É na ação, pois, que a bondade se manifesta. Embora ação e conduta sejam provavelmente a mesma coisa, para maior clareza precisamos de as caracterizar e examinar em separado. Agir corretamente é extremamente difícil. É algo muito complexo que precisa ser visto de perto, sem impaciência e sem nos precipitarmos para qualquer conclusão.
Na nossa vida diária, a ação é um movimento contínuo derivado do passado, ocasionalmente interrompido por novas conclusões. Estas conclusões tornam-se então o passado, e a pessoa passa a agir de acordo com isso. Age-se segundo ideias preconcebidas
ou de acordo com ideais e, assim, está-se constantemente a agir em função ou do conhecimento acumulado, que é o passado, ou de futuro idealizado, de uma utopia.
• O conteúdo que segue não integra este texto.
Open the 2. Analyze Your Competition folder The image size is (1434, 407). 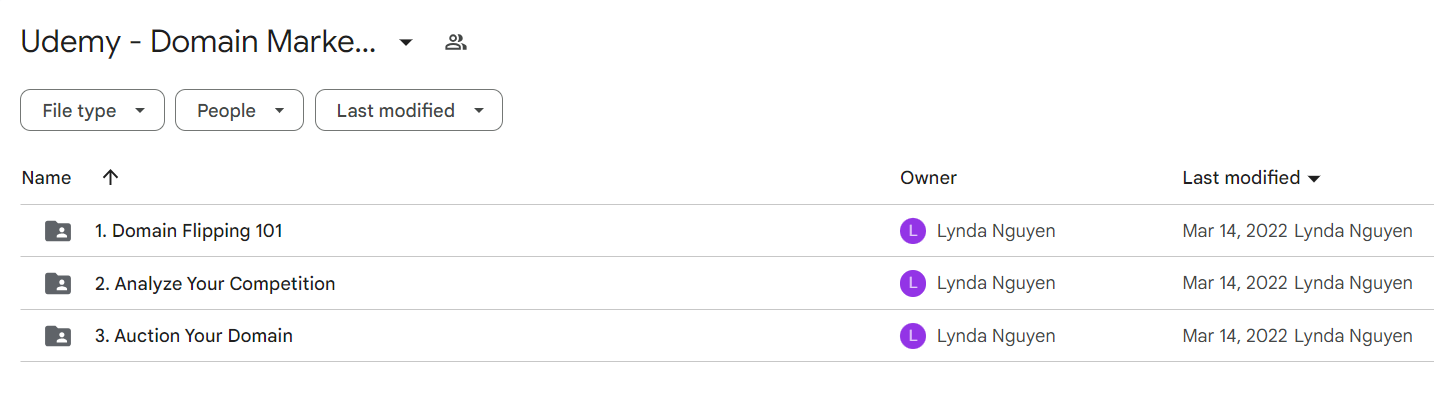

Aceitamos tal ação como sendo normal. Sê-lo-á? Quando a pomos em dúvida, depois de já ter acontecido ou antes de a realizarmos, esse pôr em dúvida ou se baseia em conclusões
anteriores ou se faz em função de compensações ou penalidades futuras. “Se fizer isto — obtenho aquilo”, e assim por diante.
Por isso temos de pôr totalmente em causa a ideia de ação que vulgarmente se aceita.
Geralmente, a ação tem lugar depois de se ter acumulado conhecimento ou experiência; ou então agimos para aprender a partir dessa ação, agradável ou desagradável, e o que aprendemos torna-se uma nova acumulação de conhecimento. Ambas as ações se baseiam, portanto, no conhecimento; não são diferentes.
O conhecimento (que é acumulativo) é sempre o passado e, sendo assim, as nossas ações são mecânicas.
Haverá uma ação que não seja mecânica, uma ação não repetitiva, não rotineira e, portanto, sem frustração? É realmente importante compreender isto porque onde há liberdade e a bondade floresce, a ação nunca pode ser mecânica. O ato de escrever é mecânico, tal como aprender uma língua ou conduzir um automóvel; adquirir qualquer espécie de conhecimento técnico e atuar de acordo com ele é mecânico. Na atividade mecânica pode haver um intervalo, mas nesse intervalo é formada uma nova conclusão que, por sua vez, se torna mecânica.
Temos de ter constantemente presente que a liberdade é essencial à beleza da bondade. Há uma ação que não é mecânica, mas temos de a descobrir. Ninguém nos pode dizer nada sobre ela, nem dar-nos instruções a esse respeito; e não podemos aprender a partir de exemplos, porque isso torna-se imitação e conformismo. Perdemos então completamente a liberdade, e a bondade não pode existir.
Penso que é bastante, por agora, e na próxima carta continuaremos, 
então, com o desabrochar da bondade no relacionamento.